Libra-RCNN

Pang, Jiangmiao, et al. Libra r-cnn: Towards bal­anced learn­ing for ob­ject de­tec­tion. Proceedings of the IEEE/CVF con­fer­ence on com­puter vi­sion and pat­tern recog­ni­tion. 2019.

Introduction

In the ob­ject de­tec­tion com­mu­nity, train­ing pipelines of­ten take a back seat to net­work ar­chi­tec­ture and in­fer­ence op­ti­miza­tion. This pa­per in­ves­ti­gates an over­looked as­pect of CNN-based de­tec­tion mod­els: the im­bal­ance phe­nom­e­non. The au­thors de­com­pose this is­sue into three dis­tinct lev­els:

  1. Sample level.
  2. Feature level.
  3. Objective level.

These cor­re­spond to the three ma­jor com­po­nents of a de­tec­tion model: fea­ture ex­trac­tion, re­gion pro­pos­als, and pre­dic­tors.
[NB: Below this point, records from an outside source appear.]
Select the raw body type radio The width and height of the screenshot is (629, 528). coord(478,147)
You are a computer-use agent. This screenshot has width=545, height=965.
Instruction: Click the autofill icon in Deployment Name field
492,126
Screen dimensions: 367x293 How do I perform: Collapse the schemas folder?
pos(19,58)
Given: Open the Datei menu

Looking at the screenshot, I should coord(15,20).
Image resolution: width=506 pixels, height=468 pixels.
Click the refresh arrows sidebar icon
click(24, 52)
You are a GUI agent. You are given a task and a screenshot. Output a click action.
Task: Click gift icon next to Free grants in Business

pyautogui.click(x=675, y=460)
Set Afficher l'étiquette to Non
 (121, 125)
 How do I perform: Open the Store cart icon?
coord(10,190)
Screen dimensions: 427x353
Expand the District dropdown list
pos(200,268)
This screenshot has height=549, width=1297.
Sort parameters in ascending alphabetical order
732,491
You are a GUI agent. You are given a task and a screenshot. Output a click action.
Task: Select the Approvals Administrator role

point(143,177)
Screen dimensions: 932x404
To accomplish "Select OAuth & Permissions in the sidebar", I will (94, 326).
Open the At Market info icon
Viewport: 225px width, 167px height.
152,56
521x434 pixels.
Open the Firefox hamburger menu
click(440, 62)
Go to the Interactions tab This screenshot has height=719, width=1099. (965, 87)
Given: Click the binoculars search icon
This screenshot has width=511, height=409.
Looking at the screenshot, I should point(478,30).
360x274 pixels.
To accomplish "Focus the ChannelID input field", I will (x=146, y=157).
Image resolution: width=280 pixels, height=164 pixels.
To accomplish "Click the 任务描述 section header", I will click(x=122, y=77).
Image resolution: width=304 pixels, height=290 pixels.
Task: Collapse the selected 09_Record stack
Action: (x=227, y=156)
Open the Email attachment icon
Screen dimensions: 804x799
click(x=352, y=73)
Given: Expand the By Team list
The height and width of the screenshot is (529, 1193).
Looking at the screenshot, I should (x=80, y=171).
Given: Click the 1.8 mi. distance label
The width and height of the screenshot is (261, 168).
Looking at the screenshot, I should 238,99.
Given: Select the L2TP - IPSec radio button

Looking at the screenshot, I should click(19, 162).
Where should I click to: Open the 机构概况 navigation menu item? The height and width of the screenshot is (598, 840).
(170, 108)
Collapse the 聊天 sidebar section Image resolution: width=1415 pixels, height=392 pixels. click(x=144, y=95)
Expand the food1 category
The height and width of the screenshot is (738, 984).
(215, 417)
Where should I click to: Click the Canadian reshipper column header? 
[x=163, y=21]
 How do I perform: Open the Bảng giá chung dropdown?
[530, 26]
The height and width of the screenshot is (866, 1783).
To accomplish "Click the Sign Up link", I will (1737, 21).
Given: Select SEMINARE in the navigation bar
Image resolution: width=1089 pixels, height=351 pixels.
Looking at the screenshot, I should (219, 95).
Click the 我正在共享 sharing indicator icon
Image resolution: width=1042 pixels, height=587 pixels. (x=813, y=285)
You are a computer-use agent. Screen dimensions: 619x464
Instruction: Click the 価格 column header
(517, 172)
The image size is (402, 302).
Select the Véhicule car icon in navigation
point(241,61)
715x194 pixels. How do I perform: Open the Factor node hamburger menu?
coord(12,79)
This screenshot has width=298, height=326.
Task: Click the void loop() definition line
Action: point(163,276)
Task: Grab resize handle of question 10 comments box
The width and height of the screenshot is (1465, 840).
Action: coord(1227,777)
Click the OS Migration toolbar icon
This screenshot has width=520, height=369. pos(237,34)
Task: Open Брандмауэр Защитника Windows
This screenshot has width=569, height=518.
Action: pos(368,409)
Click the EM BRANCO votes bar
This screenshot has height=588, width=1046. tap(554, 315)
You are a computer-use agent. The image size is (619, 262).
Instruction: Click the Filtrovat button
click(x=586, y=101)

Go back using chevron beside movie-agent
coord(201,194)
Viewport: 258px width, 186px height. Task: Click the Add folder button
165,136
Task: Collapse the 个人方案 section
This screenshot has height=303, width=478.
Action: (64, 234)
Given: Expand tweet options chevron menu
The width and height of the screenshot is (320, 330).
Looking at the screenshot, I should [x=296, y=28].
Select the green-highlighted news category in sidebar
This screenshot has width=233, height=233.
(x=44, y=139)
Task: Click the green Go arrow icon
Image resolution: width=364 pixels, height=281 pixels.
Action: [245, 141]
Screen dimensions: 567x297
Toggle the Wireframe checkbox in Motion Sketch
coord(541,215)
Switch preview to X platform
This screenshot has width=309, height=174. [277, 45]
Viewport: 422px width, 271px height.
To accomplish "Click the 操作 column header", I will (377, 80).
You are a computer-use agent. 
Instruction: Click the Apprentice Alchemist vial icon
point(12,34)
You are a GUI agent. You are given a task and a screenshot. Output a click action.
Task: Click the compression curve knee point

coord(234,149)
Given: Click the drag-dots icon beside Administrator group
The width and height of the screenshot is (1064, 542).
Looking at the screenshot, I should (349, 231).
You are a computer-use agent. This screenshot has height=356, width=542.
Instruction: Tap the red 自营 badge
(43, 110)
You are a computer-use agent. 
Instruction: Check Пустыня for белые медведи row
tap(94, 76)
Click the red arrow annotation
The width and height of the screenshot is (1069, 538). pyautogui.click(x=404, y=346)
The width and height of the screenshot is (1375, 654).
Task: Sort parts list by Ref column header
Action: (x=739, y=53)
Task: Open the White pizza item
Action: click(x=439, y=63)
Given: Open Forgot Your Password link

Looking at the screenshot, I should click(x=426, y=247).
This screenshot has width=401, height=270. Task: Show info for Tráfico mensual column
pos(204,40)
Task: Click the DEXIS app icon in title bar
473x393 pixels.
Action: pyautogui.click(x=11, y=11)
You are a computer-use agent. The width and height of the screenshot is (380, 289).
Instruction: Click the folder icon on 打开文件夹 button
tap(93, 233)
Building on this cat­e­go­riza­tion, the au­thors pro­pose the fol­low­ing im­prove­ments:

  1. IoU-balanced sam­pling.
  2. Balanced fea­ture pyra­mid.
  3. Balanced L1 loss.

So, every­thing is bal­anced now.

The au­thors draw a pretty nice fig­ure to demon­strate their points.

Review and Analysis

Let’s ex­am­ine each as­pect of train­ing im­bal­ance through the lens of this pa­per.

Sample level Imbalance

Several fac­tors can cause train­ing data to be­come im­bal­anced:

  • Data dis­tri­b­u­tion: Bias be­comes se­vere when train­ing data fa­vors cer­tain view­points, poses, or ob­ject shapes. The model must fo­cus on hard pos­i­tive sam­ples to gen­er­ate mean­ing­ful gra­di­ents and thus learn to gen­er­al­ize. Otherwise, easy sam­ples dom­i­nate, dri­ving gra­di­ents to­ward zero. These chal­leng­ing cases are known as hard pos­i­tives—not ex­am­ined in this pa­per.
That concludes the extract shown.